++++ Records provided

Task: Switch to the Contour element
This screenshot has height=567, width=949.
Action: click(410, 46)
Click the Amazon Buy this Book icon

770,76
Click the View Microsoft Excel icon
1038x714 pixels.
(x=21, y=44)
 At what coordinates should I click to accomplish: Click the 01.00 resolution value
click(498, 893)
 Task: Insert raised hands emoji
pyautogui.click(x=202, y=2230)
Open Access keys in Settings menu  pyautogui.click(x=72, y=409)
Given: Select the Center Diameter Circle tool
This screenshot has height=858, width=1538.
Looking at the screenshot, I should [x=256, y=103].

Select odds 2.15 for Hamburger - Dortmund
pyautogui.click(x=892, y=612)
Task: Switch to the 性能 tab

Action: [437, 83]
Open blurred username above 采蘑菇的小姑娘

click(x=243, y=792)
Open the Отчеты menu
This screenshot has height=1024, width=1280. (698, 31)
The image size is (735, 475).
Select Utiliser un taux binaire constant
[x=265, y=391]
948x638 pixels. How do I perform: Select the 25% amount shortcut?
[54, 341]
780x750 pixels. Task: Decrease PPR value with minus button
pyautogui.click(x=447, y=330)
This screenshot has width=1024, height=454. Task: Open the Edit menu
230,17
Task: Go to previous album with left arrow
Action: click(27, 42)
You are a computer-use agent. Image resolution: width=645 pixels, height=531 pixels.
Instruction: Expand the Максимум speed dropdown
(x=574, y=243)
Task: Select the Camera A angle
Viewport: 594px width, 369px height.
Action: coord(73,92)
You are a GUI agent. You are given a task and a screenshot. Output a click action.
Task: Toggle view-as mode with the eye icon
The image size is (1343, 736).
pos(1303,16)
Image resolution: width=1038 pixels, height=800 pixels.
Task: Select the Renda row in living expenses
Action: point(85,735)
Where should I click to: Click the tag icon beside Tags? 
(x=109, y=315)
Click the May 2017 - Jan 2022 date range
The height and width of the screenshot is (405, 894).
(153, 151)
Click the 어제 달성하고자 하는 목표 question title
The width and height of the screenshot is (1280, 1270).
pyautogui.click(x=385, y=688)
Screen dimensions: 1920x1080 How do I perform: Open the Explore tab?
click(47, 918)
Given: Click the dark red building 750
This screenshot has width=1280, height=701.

++++++++

▶ **Your objective**
Reply with one number, the count of lines in the records that include the word "agent".

▶ **Answer space**
2